● TASK STATEMENT: Go line by line through the entries below and copy those containing the string "checkbox".

==== THE RECORDS ====

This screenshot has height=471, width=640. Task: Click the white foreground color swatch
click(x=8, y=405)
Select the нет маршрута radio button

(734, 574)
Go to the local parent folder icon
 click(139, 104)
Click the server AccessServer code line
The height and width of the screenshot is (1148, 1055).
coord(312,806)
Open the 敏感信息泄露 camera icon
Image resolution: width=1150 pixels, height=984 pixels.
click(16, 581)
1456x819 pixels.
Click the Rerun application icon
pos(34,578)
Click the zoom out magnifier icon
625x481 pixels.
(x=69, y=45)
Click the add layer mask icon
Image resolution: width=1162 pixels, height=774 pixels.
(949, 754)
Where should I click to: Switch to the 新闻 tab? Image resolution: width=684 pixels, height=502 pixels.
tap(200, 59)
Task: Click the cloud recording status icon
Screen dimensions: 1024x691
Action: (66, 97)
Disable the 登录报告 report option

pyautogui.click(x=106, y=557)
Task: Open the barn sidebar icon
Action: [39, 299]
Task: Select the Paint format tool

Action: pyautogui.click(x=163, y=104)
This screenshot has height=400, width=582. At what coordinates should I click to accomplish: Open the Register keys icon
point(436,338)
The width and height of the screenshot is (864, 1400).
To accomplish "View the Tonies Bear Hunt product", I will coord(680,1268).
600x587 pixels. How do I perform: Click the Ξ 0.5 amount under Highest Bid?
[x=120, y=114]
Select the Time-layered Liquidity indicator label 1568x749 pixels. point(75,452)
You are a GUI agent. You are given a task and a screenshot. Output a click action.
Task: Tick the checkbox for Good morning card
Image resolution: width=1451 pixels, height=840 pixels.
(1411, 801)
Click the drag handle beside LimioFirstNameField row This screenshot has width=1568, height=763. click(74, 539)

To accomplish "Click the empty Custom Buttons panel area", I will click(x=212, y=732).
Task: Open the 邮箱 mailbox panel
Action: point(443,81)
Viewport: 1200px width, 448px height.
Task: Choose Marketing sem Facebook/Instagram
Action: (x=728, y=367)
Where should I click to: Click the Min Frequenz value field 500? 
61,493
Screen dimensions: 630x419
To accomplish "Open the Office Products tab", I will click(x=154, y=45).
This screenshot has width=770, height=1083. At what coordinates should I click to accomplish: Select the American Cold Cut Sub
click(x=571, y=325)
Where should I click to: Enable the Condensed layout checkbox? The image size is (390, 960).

====

● WRITTEN ANSWER:
Task: Tick the checkbox for Good morning card
Where should I click to: Enable the Condensed layout checkbox? The image size is (390, 960).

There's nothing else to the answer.